Despite being the first attorney general ever to be held in contempt of Congress, Eric H. Holder Jr. intends to stay in his post for the foreseeable future, the Justice Department confirmed on Wednesday.

Holder, the nation’s first African-American attorney general, had been expected to step down relatively early into President Barack Obama’s second term. But amid a string of high-profile Cabinet departures in recent days — including Secretary of State Hillary Rodham Clinton, Defense Secretary Leon E. Panetta, Treasury Secretary Timothy F. Geithner and, on Wednesday, Labor Secretary Hilda D. Solis — Holder will remain as the nation’s top law enforcement officer.

The news was first reported by The Associated Press.

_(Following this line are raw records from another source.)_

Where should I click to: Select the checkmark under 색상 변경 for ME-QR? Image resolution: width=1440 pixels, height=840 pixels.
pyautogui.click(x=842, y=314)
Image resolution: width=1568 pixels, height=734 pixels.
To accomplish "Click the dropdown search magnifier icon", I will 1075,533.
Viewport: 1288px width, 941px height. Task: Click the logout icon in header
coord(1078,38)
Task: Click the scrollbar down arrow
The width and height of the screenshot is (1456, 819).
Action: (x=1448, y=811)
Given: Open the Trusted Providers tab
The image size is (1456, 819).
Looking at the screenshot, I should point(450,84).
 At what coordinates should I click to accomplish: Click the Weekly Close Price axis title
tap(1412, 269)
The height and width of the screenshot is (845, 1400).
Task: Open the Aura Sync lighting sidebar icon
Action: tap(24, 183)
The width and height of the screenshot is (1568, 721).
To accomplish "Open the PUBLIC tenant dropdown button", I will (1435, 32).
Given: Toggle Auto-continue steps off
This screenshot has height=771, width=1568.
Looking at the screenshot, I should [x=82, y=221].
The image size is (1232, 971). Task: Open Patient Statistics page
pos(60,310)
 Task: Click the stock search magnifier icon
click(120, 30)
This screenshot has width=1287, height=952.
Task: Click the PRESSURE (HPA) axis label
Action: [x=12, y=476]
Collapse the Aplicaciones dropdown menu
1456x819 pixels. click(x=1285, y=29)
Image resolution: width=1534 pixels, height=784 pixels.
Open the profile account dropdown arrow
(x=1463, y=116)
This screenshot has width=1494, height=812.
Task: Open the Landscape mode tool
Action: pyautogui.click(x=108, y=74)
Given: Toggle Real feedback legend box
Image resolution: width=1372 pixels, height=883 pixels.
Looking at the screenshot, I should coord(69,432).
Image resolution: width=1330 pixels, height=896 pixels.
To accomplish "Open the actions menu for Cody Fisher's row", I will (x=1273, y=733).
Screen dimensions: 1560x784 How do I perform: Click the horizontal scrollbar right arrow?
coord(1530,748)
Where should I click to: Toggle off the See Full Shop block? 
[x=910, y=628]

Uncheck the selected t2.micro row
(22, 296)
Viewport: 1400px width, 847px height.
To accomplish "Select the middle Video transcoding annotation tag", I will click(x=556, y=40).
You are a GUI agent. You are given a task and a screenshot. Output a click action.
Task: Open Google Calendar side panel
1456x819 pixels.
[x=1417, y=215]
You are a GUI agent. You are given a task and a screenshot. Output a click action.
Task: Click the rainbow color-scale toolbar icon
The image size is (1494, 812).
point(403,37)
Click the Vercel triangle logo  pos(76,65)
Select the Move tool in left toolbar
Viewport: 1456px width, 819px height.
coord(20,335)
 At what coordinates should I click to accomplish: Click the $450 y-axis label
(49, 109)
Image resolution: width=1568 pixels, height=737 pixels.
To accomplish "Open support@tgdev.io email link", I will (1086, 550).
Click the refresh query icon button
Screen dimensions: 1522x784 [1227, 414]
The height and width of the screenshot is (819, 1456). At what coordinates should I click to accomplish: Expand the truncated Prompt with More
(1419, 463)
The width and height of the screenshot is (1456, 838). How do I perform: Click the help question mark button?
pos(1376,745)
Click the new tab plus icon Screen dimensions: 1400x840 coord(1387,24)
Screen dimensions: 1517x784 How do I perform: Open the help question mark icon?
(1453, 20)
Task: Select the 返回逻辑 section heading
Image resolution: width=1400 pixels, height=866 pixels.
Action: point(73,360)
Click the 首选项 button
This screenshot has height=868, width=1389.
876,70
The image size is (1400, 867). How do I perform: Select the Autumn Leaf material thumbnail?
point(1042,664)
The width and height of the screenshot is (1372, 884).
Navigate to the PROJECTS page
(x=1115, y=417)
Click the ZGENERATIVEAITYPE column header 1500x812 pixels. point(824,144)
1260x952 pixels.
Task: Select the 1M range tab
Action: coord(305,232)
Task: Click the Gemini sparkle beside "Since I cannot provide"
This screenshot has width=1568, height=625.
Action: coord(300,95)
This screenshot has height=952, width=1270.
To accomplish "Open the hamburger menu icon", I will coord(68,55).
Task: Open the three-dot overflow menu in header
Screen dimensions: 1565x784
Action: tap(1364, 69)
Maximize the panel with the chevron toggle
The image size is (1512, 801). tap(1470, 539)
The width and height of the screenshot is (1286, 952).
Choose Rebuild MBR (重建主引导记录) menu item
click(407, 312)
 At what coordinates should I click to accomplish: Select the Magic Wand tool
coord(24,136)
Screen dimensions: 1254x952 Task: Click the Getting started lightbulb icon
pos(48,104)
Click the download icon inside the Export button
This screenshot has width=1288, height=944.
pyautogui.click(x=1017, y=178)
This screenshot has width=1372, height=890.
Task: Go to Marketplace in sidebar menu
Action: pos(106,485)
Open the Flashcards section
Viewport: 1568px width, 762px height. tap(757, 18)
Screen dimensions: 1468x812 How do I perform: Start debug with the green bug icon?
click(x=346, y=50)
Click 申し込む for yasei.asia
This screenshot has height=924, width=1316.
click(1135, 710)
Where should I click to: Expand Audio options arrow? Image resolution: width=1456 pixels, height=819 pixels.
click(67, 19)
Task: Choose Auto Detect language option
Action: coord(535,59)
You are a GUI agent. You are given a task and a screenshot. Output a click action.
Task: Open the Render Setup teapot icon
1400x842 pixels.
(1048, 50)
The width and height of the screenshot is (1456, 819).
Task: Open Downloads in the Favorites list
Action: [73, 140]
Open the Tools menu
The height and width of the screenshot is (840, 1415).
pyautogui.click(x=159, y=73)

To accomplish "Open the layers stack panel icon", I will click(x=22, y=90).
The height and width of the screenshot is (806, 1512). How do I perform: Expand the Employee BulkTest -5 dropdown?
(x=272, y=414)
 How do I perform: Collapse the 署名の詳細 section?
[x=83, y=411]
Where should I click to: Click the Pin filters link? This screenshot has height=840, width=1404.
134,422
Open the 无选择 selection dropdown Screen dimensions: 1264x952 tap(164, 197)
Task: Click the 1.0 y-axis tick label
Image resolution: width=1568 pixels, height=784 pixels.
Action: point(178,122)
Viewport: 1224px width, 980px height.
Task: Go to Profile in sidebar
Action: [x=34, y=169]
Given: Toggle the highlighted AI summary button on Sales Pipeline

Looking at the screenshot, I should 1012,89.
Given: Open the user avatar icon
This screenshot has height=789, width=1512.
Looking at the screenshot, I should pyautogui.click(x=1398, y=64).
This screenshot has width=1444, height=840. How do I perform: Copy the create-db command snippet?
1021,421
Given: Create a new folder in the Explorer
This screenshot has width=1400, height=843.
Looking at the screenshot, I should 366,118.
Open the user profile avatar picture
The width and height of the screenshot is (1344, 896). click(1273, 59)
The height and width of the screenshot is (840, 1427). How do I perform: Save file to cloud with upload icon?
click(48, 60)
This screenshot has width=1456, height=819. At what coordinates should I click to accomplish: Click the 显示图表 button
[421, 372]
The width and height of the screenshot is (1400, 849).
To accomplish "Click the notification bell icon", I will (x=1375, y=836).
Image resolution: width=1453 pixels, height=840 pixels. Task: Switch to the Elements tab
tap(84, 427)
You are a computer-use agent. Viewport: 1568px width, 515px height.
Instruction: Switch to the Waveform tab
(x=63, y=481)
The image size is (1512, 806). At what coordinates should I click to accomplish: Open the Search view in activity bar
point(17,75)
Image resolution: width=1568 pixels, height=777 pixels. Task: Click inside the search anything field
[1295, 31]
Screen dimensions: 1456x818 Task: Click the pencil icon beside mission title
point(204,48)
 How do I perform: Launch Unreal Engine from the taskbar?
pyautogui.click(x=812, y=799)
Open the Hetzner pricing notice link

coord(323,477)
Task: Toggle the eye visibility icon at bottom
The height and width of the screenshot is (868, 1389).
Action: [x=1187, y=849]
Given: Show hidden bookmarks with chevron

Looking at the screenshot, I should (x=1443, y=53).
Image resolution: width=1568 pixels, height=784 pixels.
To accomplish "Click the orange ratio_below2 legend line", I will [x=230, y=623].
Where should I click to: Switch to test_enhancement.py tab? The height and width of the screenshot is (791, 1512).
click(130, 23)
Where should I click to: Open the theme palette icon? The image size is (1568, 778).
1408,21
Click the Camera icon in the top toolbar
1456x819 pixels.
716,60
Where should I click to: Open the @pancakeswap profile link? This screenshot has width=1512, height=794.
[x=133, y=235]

Holder’s continued service ensures that his long-running clash with House Republicans over a failed gun-tracing operation known as “Fast and Furious” is likely to continue into the president’s second term. He is also likely to play a visible role in the administration’s emerging efforts to enact tougher gun and ammunition restrictions.

Holder and the GOP-led House have long had a difficult relationship. On June 28, the House voted to find Holder in contempt for refusing to turn over documents sought under a House subpoena relating to the Fast and Furious operation, in which the Justice Department allowed thousands of high-powered rifles to enter Mexico illegally. The initiative was a failed effort to trace the guns to Mexican drug cartels, and two were later found at the murder scene of a U.S. Border Patrol agent, Brian Terry, in Arizona.